13 Responses to “I had no idea”

  1. Bobbi 25. Nov, 2011 at 1:55 pm #

    WOW!!!! A whole new adventure. Everything turns out as it supposed to. Beautiful post. I wish you every happiness.

  2. Brian McGill 25. Nov, 2011 at 2:26 pm #

    We’ll miss you in February…..good luck with your new course.

  3. Norm 25. Nov, 2011 at 4:10 pm #

    Jenny, we will miss you stories of Roatan, where you were such an amazing host to us when we traveled there. We welcome you back to Canada, although as the weather gets colder here, we wonder if you are crazy! Of all the warm places we visited, Roatan was the one that stole my heart, and we can’t wait to go back for another visit.
    I applaud your courage and know you will be happy with your decision.

    Norm & Carol

  4. Connie 25. Nov, 2011 at 8:56 pm #

    Hi Genevieve, I just wanted to wish you luck in pursuing your dreams and thank you for “The Roatan Vortex” because it locked in me and my husbands decision to go to Roatan last year for Thanksgiving week. We had such an amazing time and fell in love with it. We talk about returning often and hope it is soon! ~Connie : )

  5. Karri 25. Nov, 2011 at 9:42 pm #

    Alan and I enjoyed meeting you last year and we learned a lot about Roatan from you. Good luck on your new adventure and new chapter in life! Love is a wonderful thing and I’m glad you found it…stay warm!

  6. Dayleen 26. Nov, 2011 at 7:48 am #

    I went to Roatan with my husband in 2010 for scuba diving. I loved it there! It was the perfect place for me 1) I only wore shoes/sandals 2 times in a week 2) The diving was awesome! 3) The people were fantastic! Roatan is the only place i ever cried when we left! I dream about returning…someday soon!

  7. Kelly 26. Nov, 2011 at 1:24 pm #

    WOW. Although I am sad for you that you have to leave your island paradise, I am so happy to hear that you are coming home! And, of course, to hear about your exciting new journey. I would LOVE to get together for a glass of wine when you get back home and get settled, Genny. I am a big believer in the idea that everything happens for a reason. I think Rob is looking down today with a big smile. :) Safe travels home. Hope to see you soon! XOXO

  8. Nancy van der Wegen 26. Nov, 2011 at 2:56 pm #

    Dear Genny
    How exciting to hear you are coming home. I hope we can get together when you return. I have missed your wonderful smile and have thought of our trips to Huntsville so many times. If there is anything I can do to help prepare for your return, just say the word.
    Nancy

  9. Laurie Hacker aka sis 26. Nov, 2011 at 4:07 pm #

    Hey Gen, Really enjoyed this one….As mom always use to say, each time you have a change in life it is like closing the chapter on a book and starting another…glad to be part again of your next chapter…And also glad to be welcoming you home and welcoming somebody into our family :) Lov u xo

  10. Genevieve 28. Nov, 2011 at 10:52 am #

    Thank you Everyone for your kind comments; I have saved them all, including the ones here on the website, from Facebook, and emails. I have them tacked to my desktop and glance through them regularly… guaranteed to make me smile, and to encourage me to forge forward with joyful certainty on my next life chapter!

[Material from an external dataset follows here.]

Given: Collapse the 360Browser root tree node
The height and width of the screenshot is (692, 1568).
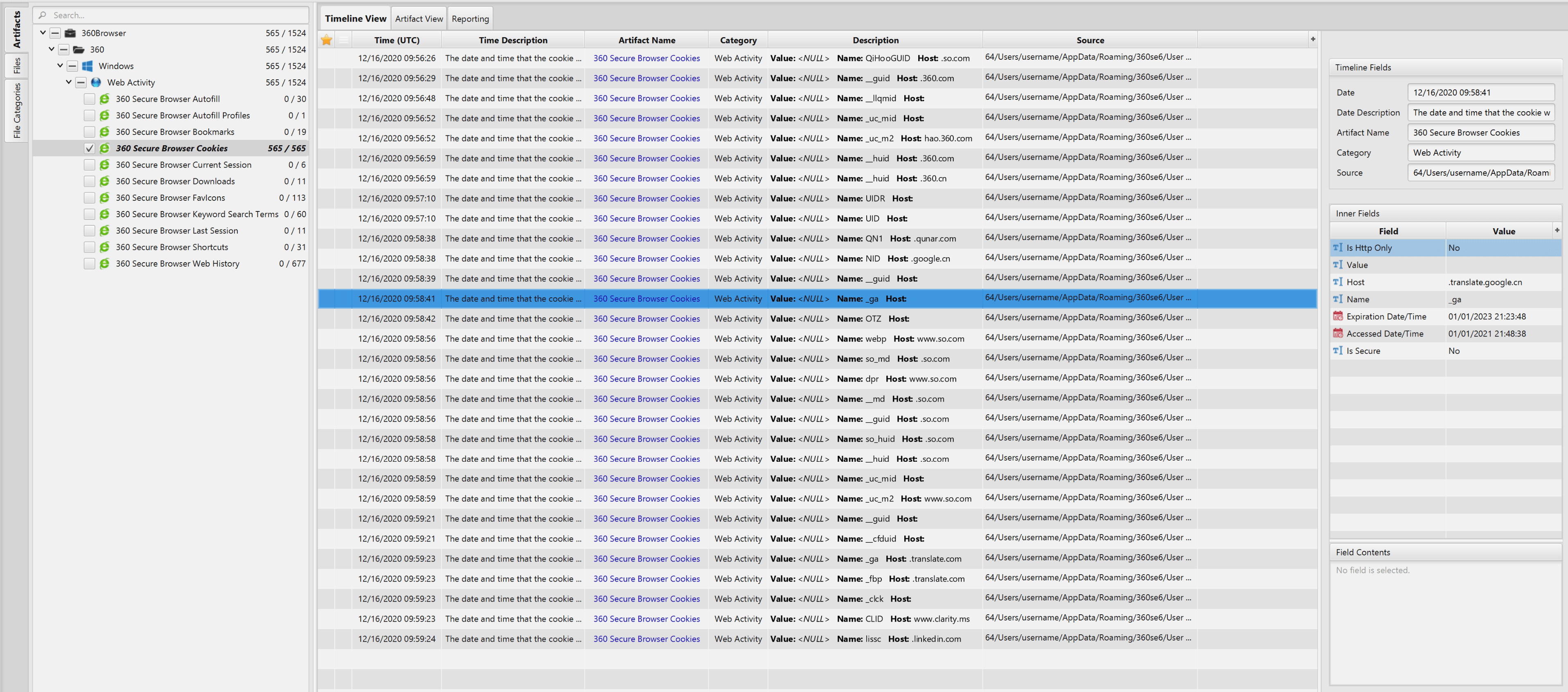Looking at the screenshot, I should (x=43, y=33).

    You have all contributed to me finding my calling to write, to explore all the world has to offer, and I will always call you my friends… lucky, lucky me.

    And as the beloved author of children’s books said: “Don’t cry because it’s over. Smile because it happened.” -Dr. Seuss

  11. Ron 28. Nov, 2011 at 1:14 pm #

    REALLY enjoyed this one !!!! What a writer ! what a sharer !

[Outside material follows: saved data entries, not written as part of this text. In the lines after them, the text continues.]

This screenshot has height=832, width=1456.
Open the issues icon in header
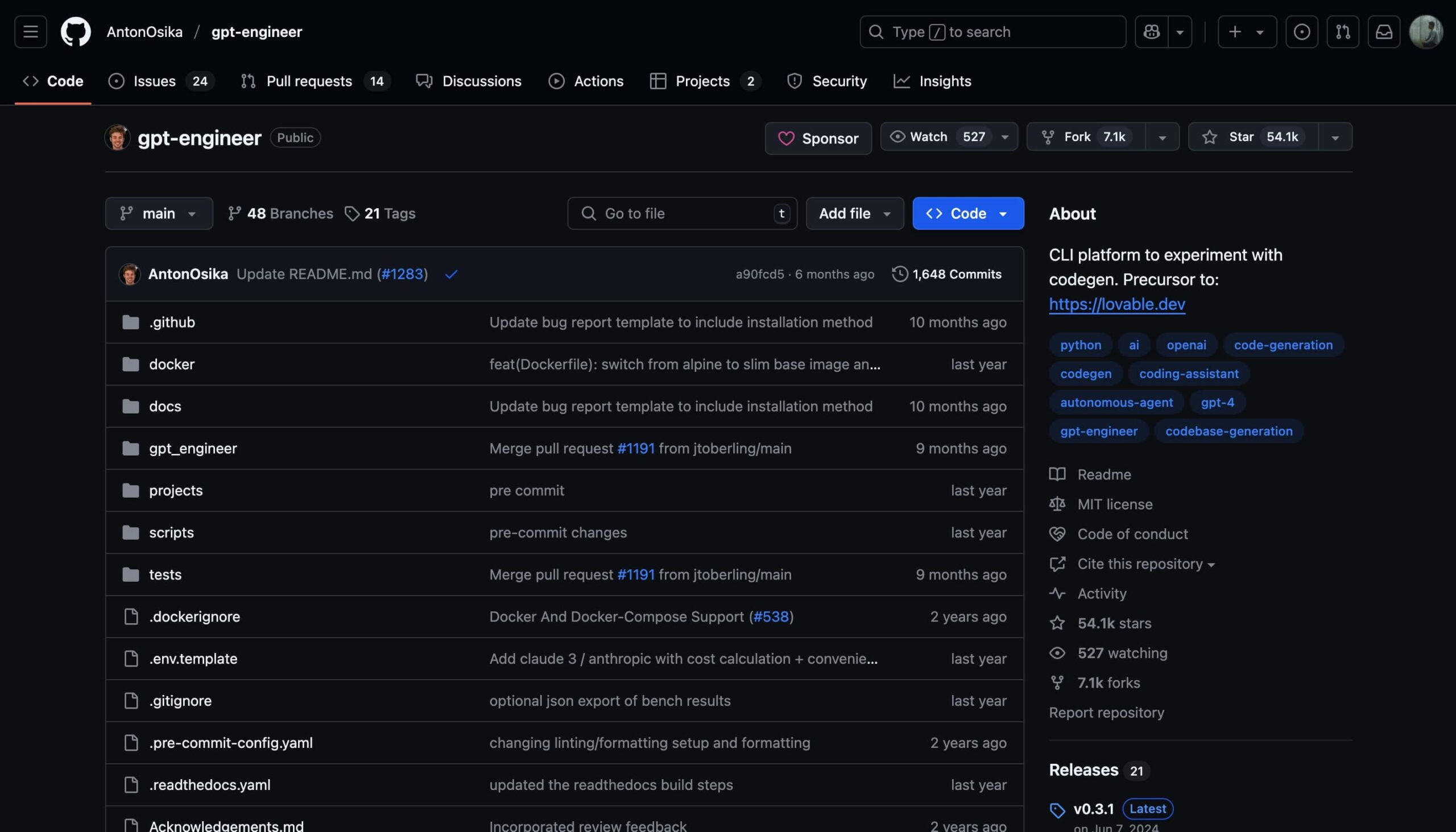click(x=1301, y=32)
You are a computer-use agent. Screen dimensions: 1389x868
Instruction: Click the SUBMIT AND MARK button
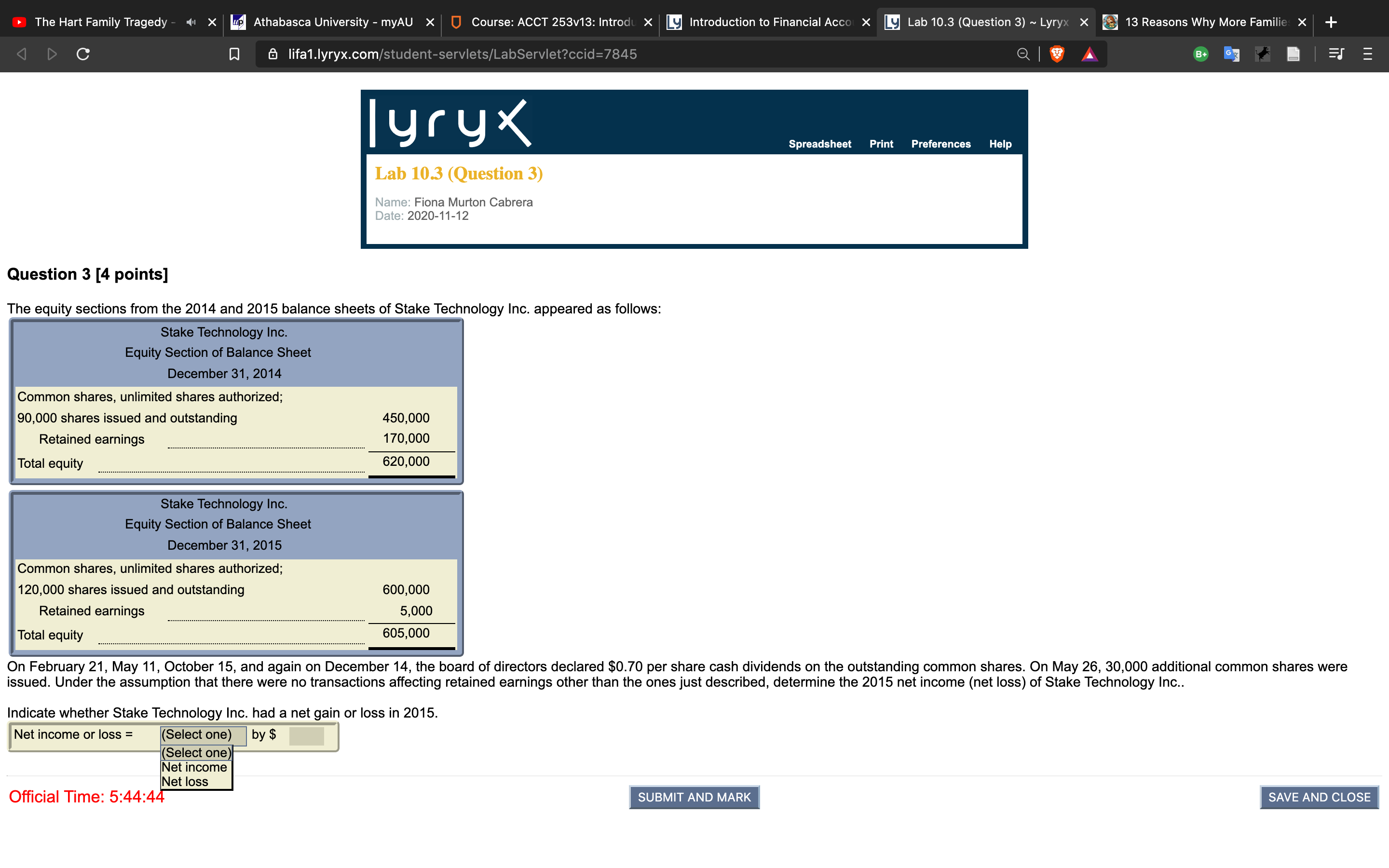pyautogui.click(x=694, y=797)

    I’m sure you bring joy to a lot of people’s lives ; keep up the good work .

    Ron

  12. Shawnda 28. Nov, 2011 at 4:00 pm #

    Jenny, you know I will miss you tons. Roatan will not be the same without you ! I’m so happy that you have found someone to share your life with. I really hope to see you again some day……. the best of luck with your new adventure !

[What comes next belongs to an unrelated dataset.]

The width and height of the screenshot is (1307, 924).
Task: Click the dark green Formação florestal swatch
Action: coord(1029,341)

  13. Marina 01. Dec, 2011 at 9:07 am #

    Although I have never met you, I feel as though I know you. Thank you so much for sharing your fabulous steps through Roatan we us. I know you will be back to visit and your future will be as wonderful and adventurous as your times of the past. Enjoy your future. I look forward to reading your books, as well as your websites. Thank you for your happy and always loving attitude.